Comment ne pas s’interroger lorsqu’on rêvait en France d’un retour des bonnes vielles consignes où l’on toucherait quelques centimes pour y placer sa bouteille en plastique qui serait ainsi réutilisée en toute propreté, efficacité et modernité en oubliant qu’elle était en fait recyclée et qu’elle ne ferait qu’augmenter la production de plastique permettant à Nestlé et Coca cola de récupérer au passage une matière première à bon coût.
Une COP impuissante
On en viendrait presque à le regretter ce temps des bons vieux fils en cuivre où on ne se posait pas trop de questions. Ce temps béni où les scientifiques étudiaient, où les politiques décidaient et les citoyens adhéraient. Le temps d’une forme d’insouciance. C'est ce temps là que nous payions aujourd’hui si chèrement. Ce temps qui nous a menés là où nous sommes sans savoir où nous allons.

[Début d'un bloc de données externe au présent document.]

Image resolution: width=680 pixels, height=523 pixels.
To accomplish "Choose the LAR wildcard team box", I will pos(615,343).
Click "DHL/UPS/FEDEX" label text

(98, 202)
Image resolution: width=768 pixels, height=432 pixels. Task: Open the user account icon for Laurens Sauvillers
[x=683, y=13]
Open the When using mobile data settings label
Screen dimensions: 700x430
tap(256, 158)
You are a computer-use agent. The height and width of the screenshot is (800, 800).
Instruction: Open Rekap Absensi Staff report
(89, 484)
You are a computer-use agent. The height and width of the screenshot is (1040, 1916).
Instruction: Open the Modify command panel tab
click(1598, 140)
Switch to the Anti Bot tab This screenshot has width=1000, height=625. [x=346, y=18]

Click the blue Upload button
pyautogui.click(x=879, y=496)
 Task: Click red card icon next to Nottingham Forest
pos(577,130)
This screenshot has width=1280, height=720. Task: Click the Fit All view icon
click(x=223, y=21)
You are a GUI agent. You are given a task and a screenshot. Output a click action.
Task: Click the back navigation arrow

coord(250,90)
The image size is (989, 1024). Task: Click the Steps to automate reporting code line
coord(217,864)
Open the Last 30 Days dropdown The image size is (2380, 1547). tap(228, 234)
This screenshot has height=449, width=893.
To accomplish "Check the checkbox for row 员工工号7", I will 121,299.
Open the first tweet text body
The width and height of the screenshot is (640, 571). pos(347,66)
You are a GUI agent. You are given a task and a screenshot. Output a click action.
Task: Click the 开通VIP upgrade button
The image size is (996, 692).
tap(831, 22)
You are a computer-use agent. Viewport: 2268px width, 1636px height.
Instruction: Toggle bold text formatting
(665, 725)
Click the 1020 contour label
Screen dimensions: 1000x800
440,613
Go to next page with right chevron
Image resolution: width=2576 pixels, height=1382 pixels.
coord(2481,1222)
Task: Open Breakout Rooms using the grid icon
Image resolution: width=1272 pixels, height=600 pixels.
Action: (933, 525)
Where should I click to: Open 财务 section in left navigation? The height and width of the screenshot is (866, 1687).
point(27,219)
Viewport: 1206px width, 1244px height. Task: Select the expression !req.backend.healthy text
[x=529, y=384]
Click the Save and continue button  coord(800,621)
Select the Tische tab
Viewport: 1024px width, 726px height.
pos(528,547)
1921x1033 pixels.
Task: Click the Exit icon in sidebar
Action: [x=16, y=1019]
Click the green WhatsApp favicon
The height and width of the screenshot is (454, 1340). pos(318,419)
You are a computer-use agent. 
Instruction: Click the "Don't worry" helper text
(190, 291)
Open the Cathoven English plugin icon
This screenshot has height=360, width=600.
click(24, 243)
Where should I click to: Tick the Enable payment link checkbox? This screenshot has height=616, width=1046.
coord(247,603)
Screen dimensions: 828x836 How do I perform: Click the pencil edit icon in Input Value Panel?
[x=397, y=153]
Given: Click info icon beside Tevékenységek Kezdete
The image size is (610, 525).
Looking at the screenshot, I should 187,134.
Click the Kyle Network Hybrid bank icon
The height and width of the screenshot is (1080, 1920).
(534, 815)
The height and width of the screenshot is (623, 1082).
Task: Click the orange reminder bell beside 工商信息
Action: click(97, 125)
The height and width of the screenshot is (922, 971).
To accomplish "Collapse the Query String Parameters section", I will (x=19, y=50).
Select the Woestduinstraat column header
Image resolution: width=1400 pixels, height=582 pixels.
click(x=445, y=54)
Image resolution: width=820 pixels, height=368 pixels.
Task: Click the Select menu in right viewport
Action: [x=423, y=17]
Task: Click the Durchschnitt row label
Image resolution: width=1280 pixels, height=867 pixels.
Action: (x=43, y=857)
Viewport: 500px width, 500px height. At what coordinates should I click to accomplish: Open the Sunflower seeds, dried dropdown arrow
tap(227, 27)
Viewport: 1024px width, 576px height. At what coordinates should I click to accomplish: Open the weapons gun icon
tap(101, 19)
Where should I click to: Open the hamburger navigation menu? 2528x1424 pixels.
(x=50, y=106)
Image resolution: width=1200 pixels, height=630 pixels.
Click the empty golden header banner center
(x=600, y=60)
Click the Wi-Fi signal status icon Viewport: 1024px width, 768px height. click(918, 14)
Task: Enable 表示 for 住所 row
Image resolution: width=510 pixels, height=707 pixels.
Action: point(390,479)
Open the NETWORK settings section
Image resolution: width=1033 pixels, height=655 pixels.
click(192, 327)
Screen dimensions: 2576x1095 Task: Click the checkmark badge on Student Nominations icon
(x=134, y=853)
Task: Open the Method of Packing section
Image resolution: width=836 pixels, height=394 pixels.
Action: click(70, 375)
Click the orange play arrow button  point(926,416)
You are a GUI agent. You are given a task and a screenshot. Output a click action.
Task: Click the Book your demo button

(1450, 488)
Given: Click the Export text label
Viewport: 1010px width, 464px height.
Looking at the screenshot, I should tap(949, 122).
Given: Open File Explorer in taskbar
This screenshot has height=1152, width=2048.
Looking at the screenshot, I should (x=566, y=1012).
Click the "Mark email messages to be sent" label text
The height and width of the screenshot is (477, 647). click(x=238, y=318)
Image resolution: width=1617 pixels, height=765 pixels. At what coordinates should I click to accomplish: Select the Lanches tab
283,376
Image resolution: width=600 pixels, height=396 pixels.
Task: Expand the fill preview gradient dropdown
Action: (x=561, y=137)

Ce temps où les scientifiques alertent sans être entendus : regardez l’impuissance de la COP. Ce temps où les politiques n’ont d’autres alternatives que de gérer l’urgence. Regardez cette semaine le Premier Ministre australien dans son pays en flamme qui répond que non il ne peut pas fermer ses mines de charbon qui réchauffent son pays sous peine de laisser des milliers de ces concitoyens sans emploi.
Ce temps où les citoyens s’affrontent sans échanger, celui qui mange de la viande contre celui qui mange des légumes, celui qui roule en trottinette contre celui qui prend sa voiture. Celui qui roule en diesel contre celui en hybride, ce temps de l'affrontement permanent, ce temps où face à l’avenir, nous avons tant d’incertitudes qui nous taraudent. On en viendrait presque à en imaginer autre chose.
Un monde dans lequel les scientifiques seraient référents, les politiques responsables et les citoyens ensemble, en 2020. Je me demande quand même si je ne vais pas demander à Orange, de me laisser quelques fils en cuivre à côté de la fibre optique juste au cas où.